Dann konnte mit wesentlich verbesserter Technik endlich fast genau der heute noch gültige Wert für die Distanz Erde-Sonne ***) bestimmt werden.

In unserer Zeit haben die Venusdurchgänge ihre sensationelle Bedeutung für die Planetenastronomie zum großen Teil verloren, doch sollte kein Sternenfreund auf die Gelegenheit verzichten, dieses seltene Naturschauspiel zu erleben.

Endnoten:
*) Knoten: Schnitt der Bahn eines Himmelskörpers mit der scheinbaren Bahn der Sonne (= Ekliptik ), jeweils von der Erde aus gesehen.
**) Parallaxe: In unserem Fall der Winkelunterschied der sich ergibt, wenn ein Objekt (z.B. die Sonne oder der Mond) zum einen vom Äquator und zum anderen von einem Pol aus gemessen wird, also die „Äquatorialhorizontel-Parallaxe“.
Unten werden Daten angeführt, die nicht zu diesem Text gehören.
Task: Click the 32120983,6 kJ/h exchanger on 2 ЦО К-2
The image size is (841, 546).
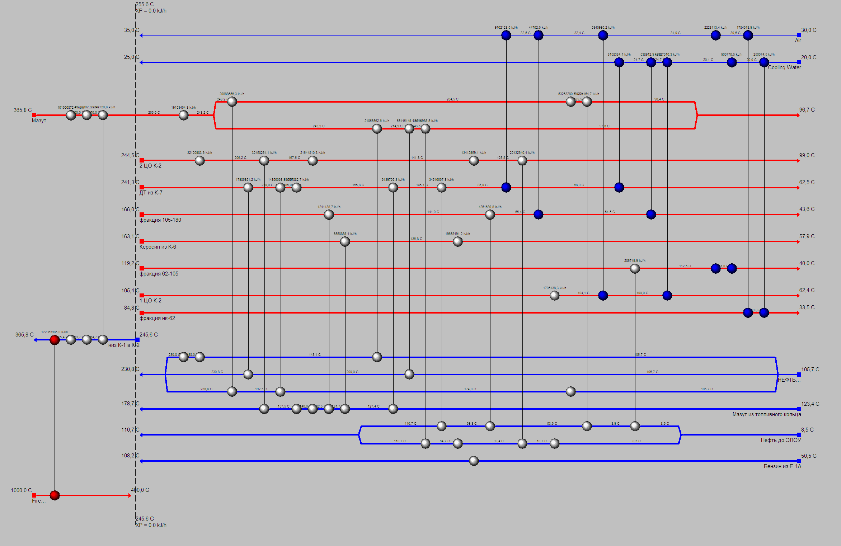Action: [x=199, y=160]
***) Heutiger Wert 149.579.870 km.
Literatur:
(1) Herrman, Joachim „dtv-Atlas zur Astronomie“, Deutscher Taschenbuchverlag, München 1973.
(2) Littrow, Jos. Joh. / Stumpff, Karl „Die Wunder des Himmels“, Ferd. Dümmler, Bonn 1969.
(3) Schmidt, Arno „Das schönere Europa“, Werke II/1, Hoffmannsverlag 1989.
(4) „Wettlauf zur Venus“, Film des ZDF in der Reihe „Expeditionen“, gesendet am 16. 4. 2001, 19.30 h.